Omicron is an economic threat, but inflation is worse, central bankers say

NEW YORK (NYTIMES) – There is still a lot scientists do not know about omicron. There is cautious optimism – but no certainty – about the effectiveness of vaccines against this fast-spreading variant of the coronavirus, and experts do not fully understand what it means for public health or the economy.

But central banks have concluded that they don’t have the luxury of waiting to find out.

Facing surging inflation, three of the world’s most influential central banks – the Federal Reserve, Bank of England and European Central Bank – took decisive steps within 24 hours of each other to look past omicron’s economic uncertainty.

On Thursday (Dec 16), Britain’s central bank unexpectedly raised interest rates for the first time in more than three years as a way to curb inflation that has reached a 10-year high. The eurozone’s central bank confirmed it would stop purchases under a bond-buying programme in March. The day before, the Fed projected three interest rate increases next year and said it would accelerate the winding down of its own bond-buying programme.

The perception that the Bank of England would “view the outbreak of the omicron variant with greater concern than it actually did” caused the surprise in financial markets,” Philip Shaw, an economist at Investec in London, wrote in a note to clients. The Fed also “carried on regardless” with its tightening plans, he said.

Aside from Omicron, the central banks were running out of reasons to continue emergency levels of monetary stimulus designed to keep money flowing through financial markets and to keep lending to businesses and households robust throughout the pandemic. The drastic measures of the past two years had done the job – and then some: Inflation is at a nearly 40-year high in the United States; in the eurozone it is the highest since records began in 1997; and price rises in Britain have consistently exceeded expectations.

The heads of all three central banks have separately decided that the price gains won’t be as temporary as they once thought, as supply chains take a while to untangle and energy prices pick up again.

Andrew Bailey, governor of the Bank of England, said that policymakers in Britain were seeing things that could threaten inflation in the medium term. “So that’s why we have to act,” he said Thursday.
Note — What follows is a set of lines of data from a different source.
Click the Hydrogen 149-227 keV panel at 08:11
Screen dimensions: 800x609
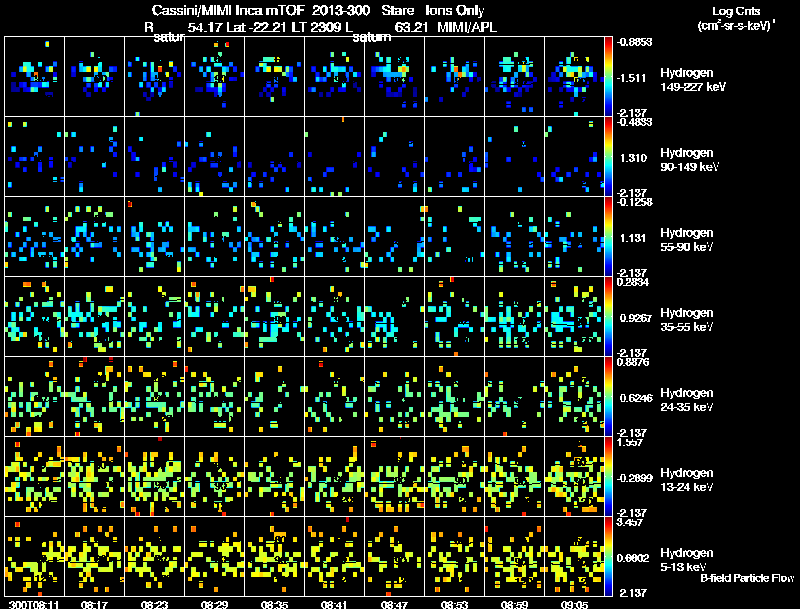pos(35,77)
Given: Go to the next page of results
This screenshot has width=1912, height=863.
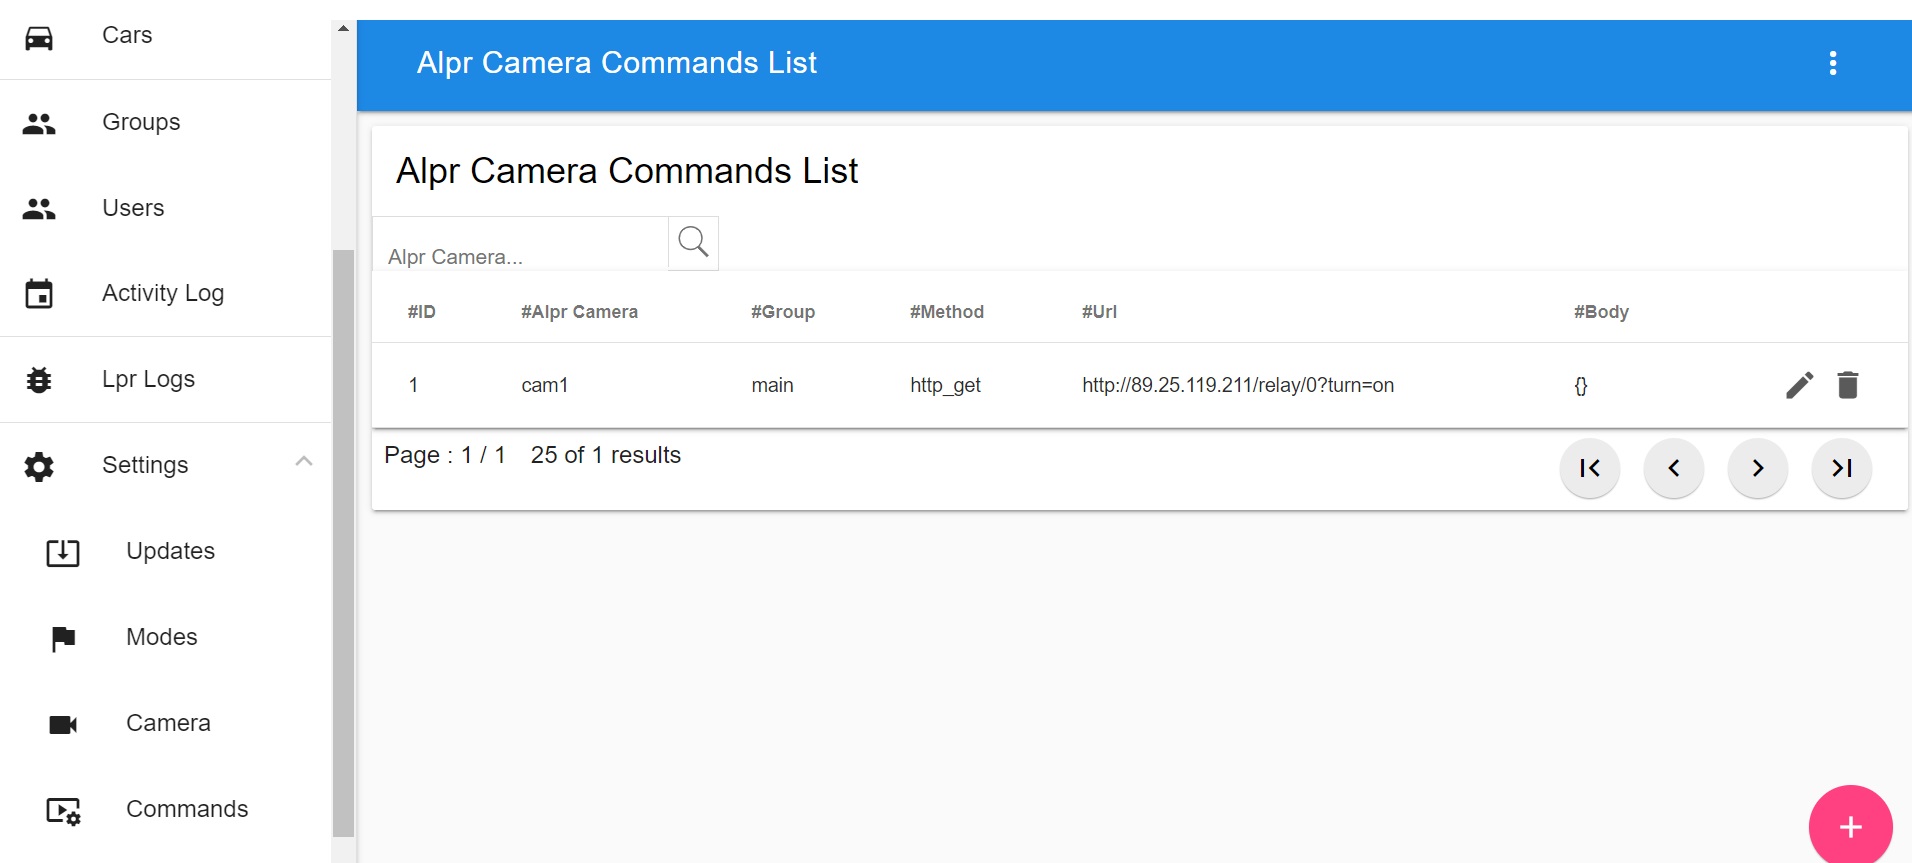Looking at the screenshot, I should (x=1757, y=468).
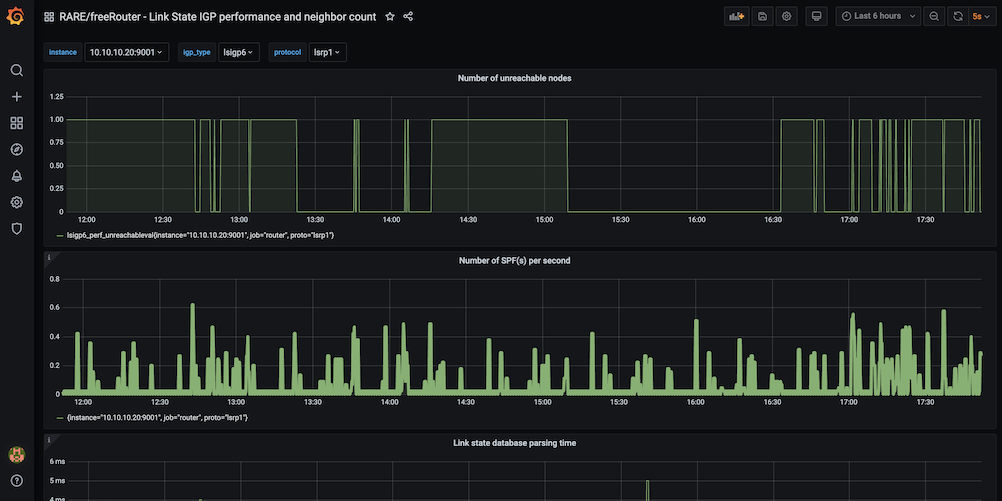Toggle the lsigp6_perf_unreachableval legend series
The width and height of the screenshot is (1002, 501).
coord(200,235)

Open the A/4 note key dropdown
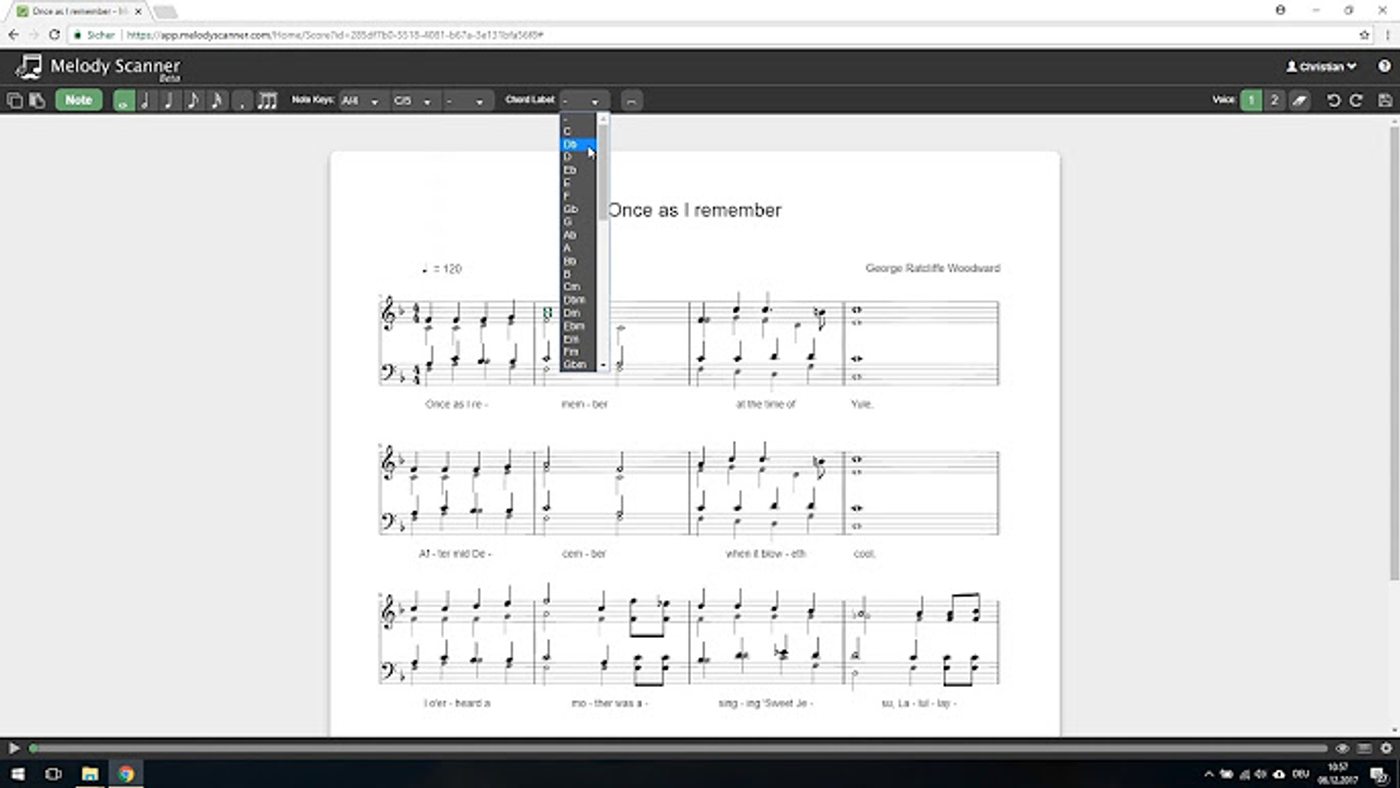(362, 101)
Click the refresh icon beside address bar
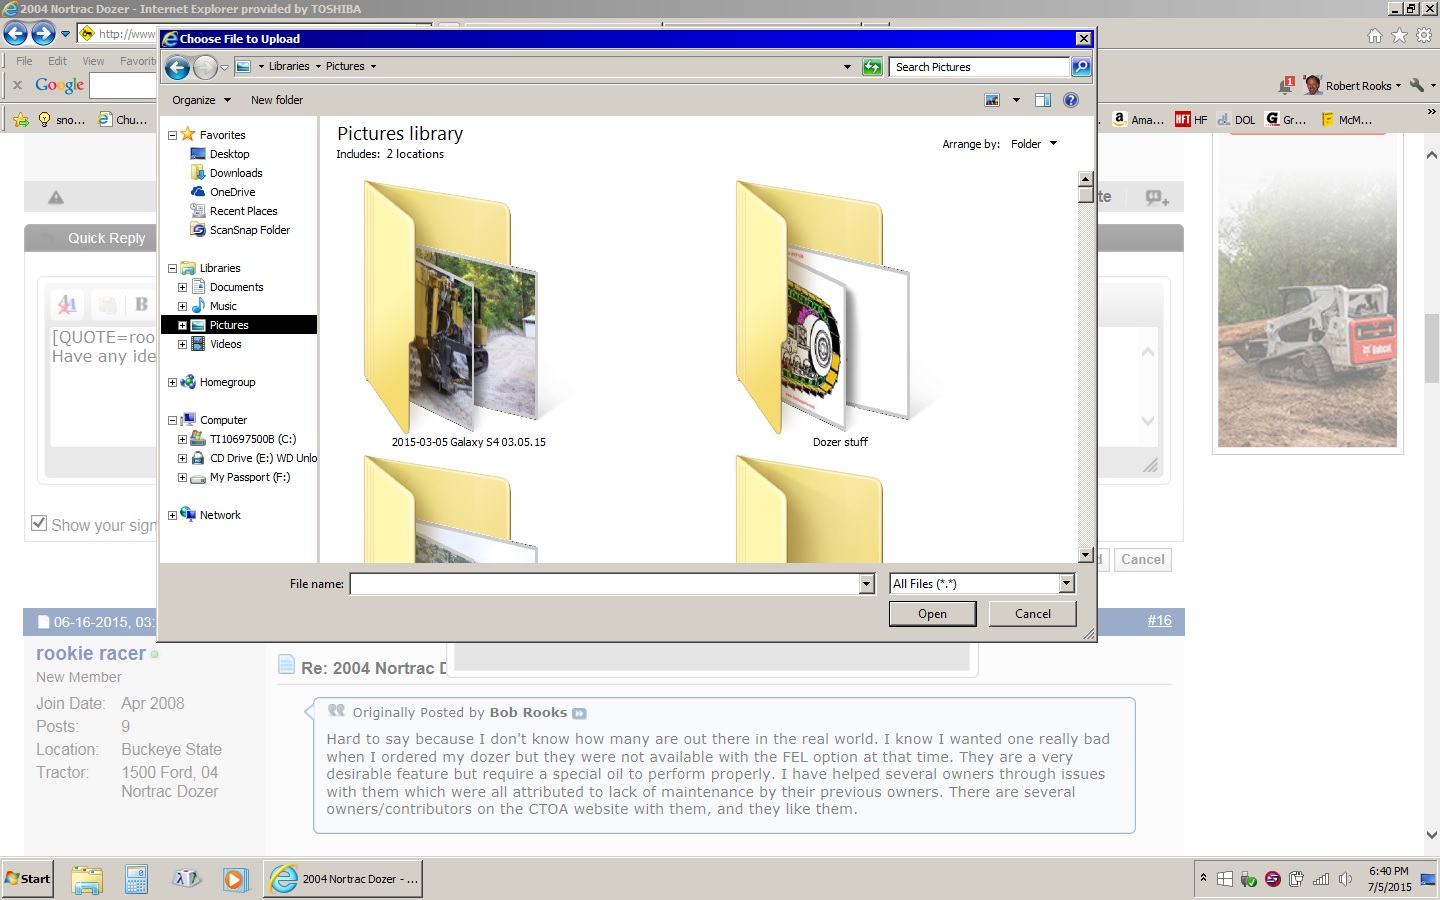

“We don’t know, of course, a lot about omicron at the moment,” he added. It could slow the economy, and already there are canceled holiday parties, fewer restaurant bookings, less retail foot traffic and signs that more people are staying home. But Omicron could also worsen inflationary pressures, he said. “And that’s, I’m afraid, a very important factor for us.”

Already, price gains have popped higher this year as snarled supply chains and goods shortages have raised shipping and manufacturing costs. Depending on the severity of Omicron and how governments react, the variant could cause factories to shut down and could keep supply chains in disarray and workers at home, prolonging goods and labor shortages and pushing inflation higher.

At the same time, policymakers are assuming the effect on the economy will be milder than previous waves of the virus. With each surge in cases and reintroduction of restrictions, the dent to the economy has gotten smaller and smaller. This would lessen the risk that the central banks end up tightening monetary policy into a downturn.

Still, it is an awkward balancing act. On the same day the Bank of England raised rates, its staff cut half a percentage point from their growth forecasts for the final three months of the year. By the end of 2021, the British economy will still be 1.5 per cent smaller than its pre-pandemic size, the bank estimated.

“From a macroeconomic perspective, it’s unlikely that the fourth wave is going to have as meaningful an impact as we’ve seen even during last winter,” said Dean Turner, an economist at UBS Global Wealth Management.

The economic recoveries from the pandemic, although bumpy, haven’t been derailed yet. Unemployment rates are falling in Europe and the United States, and businesses are complaining that it is difficult to hire staff. That, combined with the burst of inflation, was enough to bolster the case for some monetary tightening.

“There’s a lot of uncertainty with the new variant, and it’s not clear how big the effects would be on either inflation or growth or hiring,” Jerome Powell, the Fed chair, said Wednesday. But there is a “real risk” that inflation could be more persistent, he also said, which was part of the reason the bank sped up its plans to taper its bond purchases.